And AI coding let me burn through a pile of code I knew how to write but didn't care to spend my weekends doing so.
The pattern is the same for my friends who are software devs. And yeah, you're probably never going to see any of it, but that's not why they're making it, they don't want the maintenance burden.
Then I upgraded my 10 year old hand written framework to a new version that supports sqlite and postgres on top of existing MySQL support https://github.com/Divergence/framework
But then I was like eh lemme benchmark every PHP orm that exists just to check my framework's orm....
A brand new task manager written in C for Linux that supports a plugin architecture with an event bus. It's literally the best gui Linux task manager ever. Still working on it.
I'm not even talking about my paid job. This is me just fucking around.
If you think none of this stuff is cool I don't even respect you as a dev.
Without the milk drop plugin it's stable around 175 with all the other plugins. With no plugins it's about 80 mb at idle but the memory usage is higher if there's more processes running.
there seems to be great innovation in npm package hacking, but that's about it. Oh yeah, bad uptimes and ruined open source projects. If only AI was left to discrete math brute forcing problems and alphafold.
I'm not sure that extrapolating the last 2 to 3 years as a sign of things to come is as enticing an argument as you seem to think it is . If you exclude AI for ai's sake, the feature lists of the last 2 years have been incredibly anemic. If you include AI companies bootstrapping themselves with AI, the cash flow has been a nice change but I can't say it's felt fully baked, or flooded with stable software and well-crafted workflows.

- Stored data
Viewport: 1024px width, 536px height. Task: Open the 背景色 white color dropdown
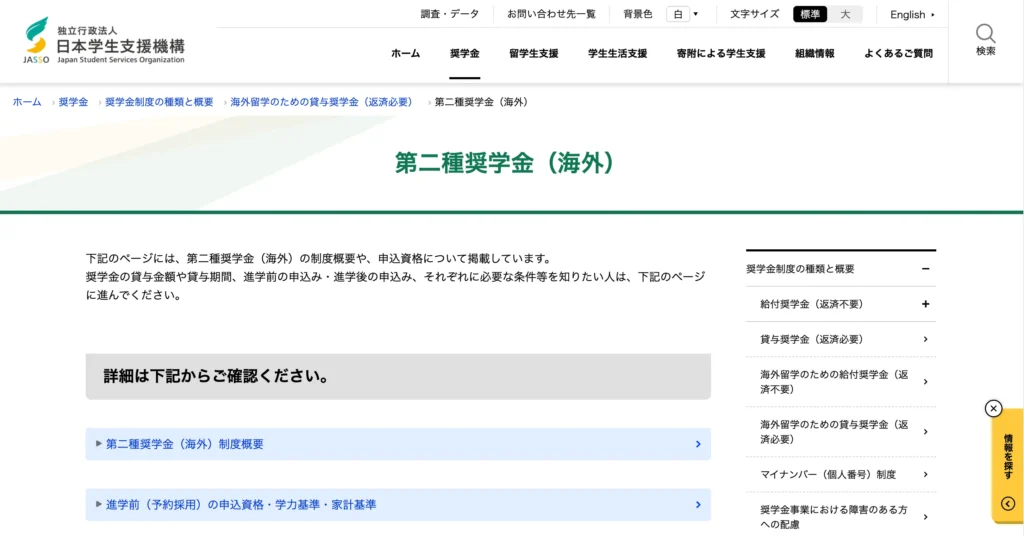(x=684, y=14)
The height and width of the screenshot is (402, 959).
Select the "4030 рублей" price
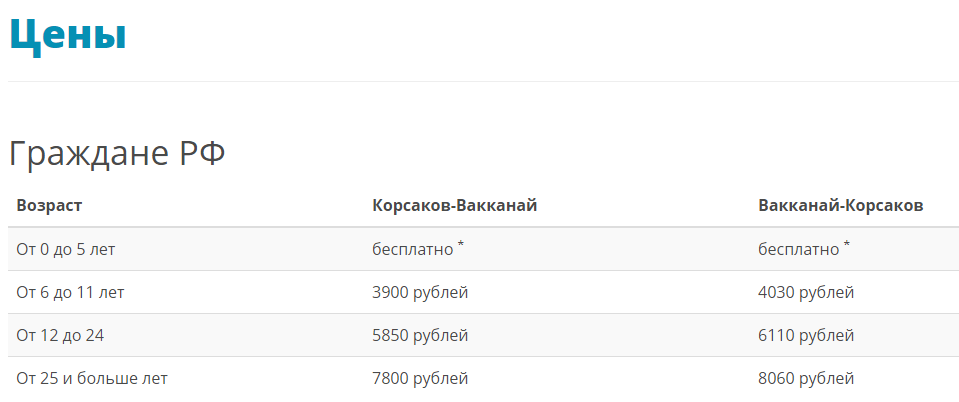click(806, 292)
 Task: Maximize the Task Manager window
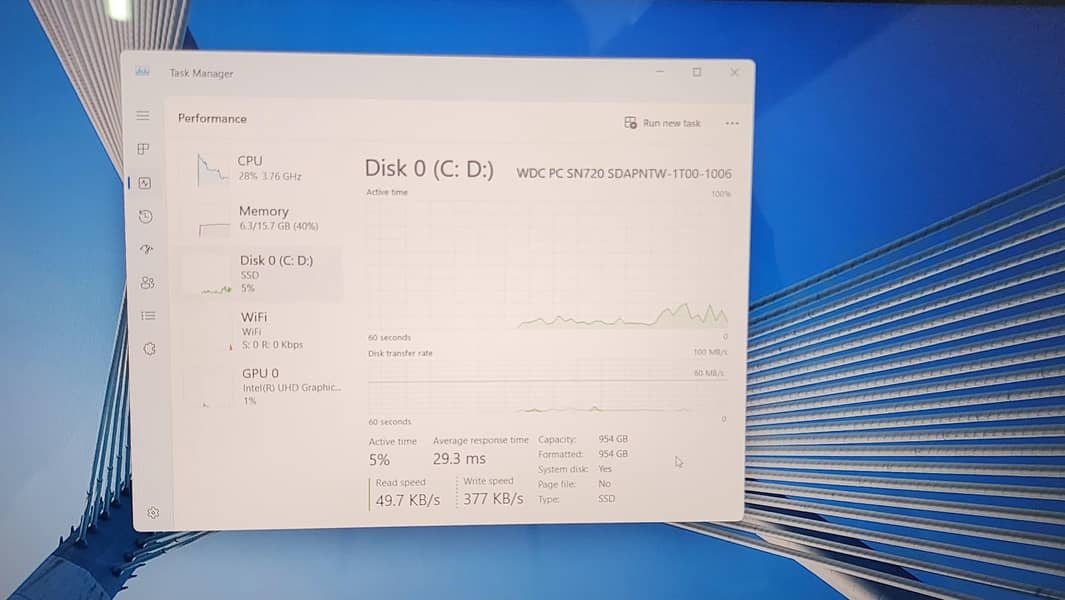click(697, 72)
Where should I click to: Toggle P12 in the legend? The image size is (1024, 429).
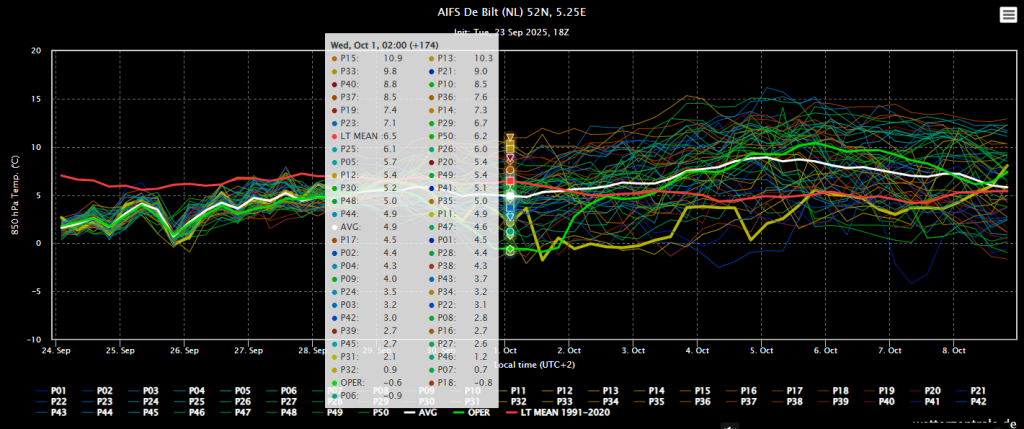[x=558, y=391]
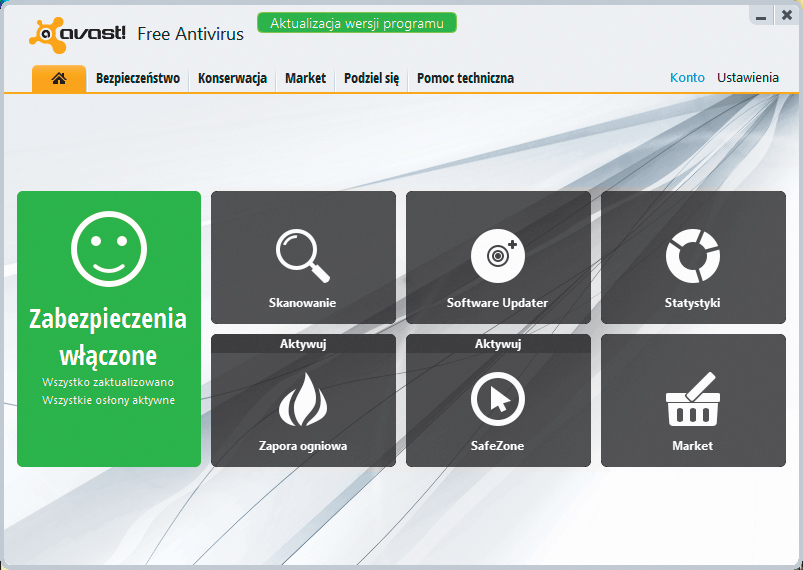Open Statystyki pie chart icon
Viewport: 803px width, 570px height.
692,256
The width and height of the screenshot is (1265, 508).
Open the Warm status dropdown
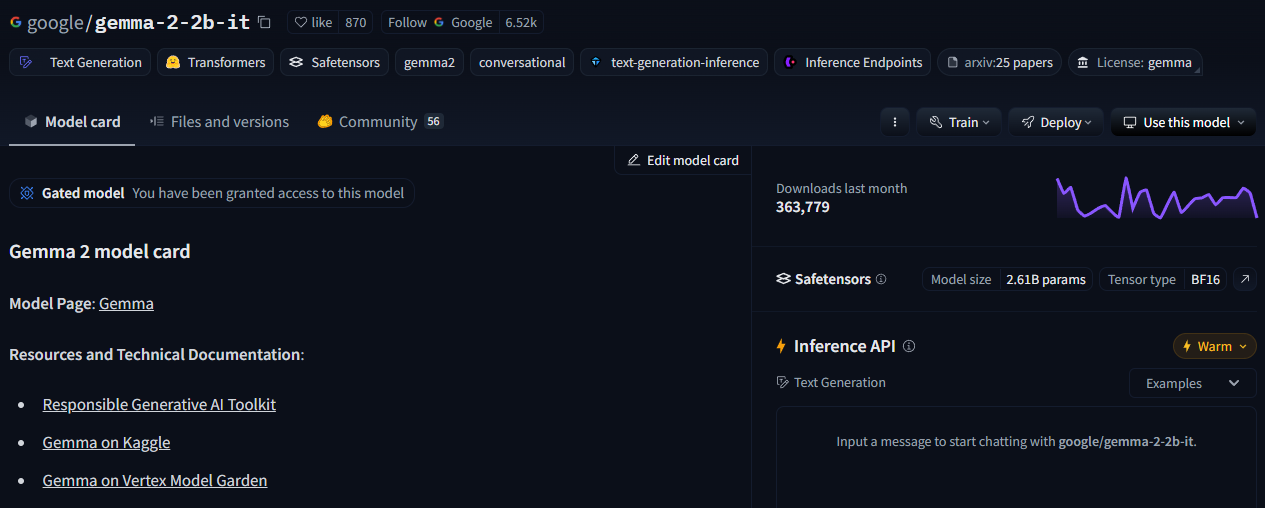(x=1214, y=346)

- Activity list
1. Answer the following from the comments on AI-assisted coding:
(a) Which databases did the upgraded framework gain support for, in addition to its existing MySQL support?
(b) In what language is the new task manager written, and for which operating system?
(c) About how much memory does the task manager use at idle with no plugins?
2. Extend the comments on AI-assisted coding, beginning after their final sentence.

- Answers provided
1.
(a) SQLite and Postgres.
(b) It is written in C for Linux.
(c) About 80 MB.

2.
I'm really not trying to be a hater but when people tell me that we're already in the AI Nirvana it gives me pause.
I don't know how to argue with this without making the same kind of sweeping generalizations that you are. I don't know that you or I are qualified to set the goalposts or come up with any kind of objective measure for the progress of all recent software and all recent hardware that is convenient to analyze or debate in this text box.
While there's a loud minority who love to debate the topic, LLM use has become status quo on most products and projects pretty much across the board, and most people are happy to acknowledge 1:1 that their personal productivity is some multiple of [all time before they started using LLMs]. At the same time, you can surely appreciate why many are quiet about their personal usage because there's no upside to discussing it but there's lots of people just hanging out waiting to tell you that you're imagining the whole productivity thing when you do.
At some point, the path of least resistance is to let the loud minority be loud while you get an extraordinary amount of work done.
So we've abandoned the idea that coolness is even perceivable. Even if the argument was about pure productivity, or any hard measurement, the numbers don't seem to add up.
Can we point to any hard metric that has improved in the industry in the last 2-3 years? It explains why work hours are short, everything is cheaper and non-AI companies are experiencing cost reductions. Services are more reliable. Except, where is all that?
You could argue that it's yet to come but to argue that it's already here... how do you justify that?
I'm building the same stuff I've always built. Just faster and with less dependence on others. Not having to argue with devs that have their own agendas has been my biggest benefit from coding agents.
> Not having to argue with devs that have their own agendas
Agendas like, "let's not check our API key into a public github repo" or "Let's not store passwords in plaintext" or "Don't expose customer data via a public api"?
I'm happy for you, but please, for all of our sakes, keep it to yourself. Don't make a public repo, don't post links. Go sit in the corner by yourself with your slop generators and leave the rest of us alone.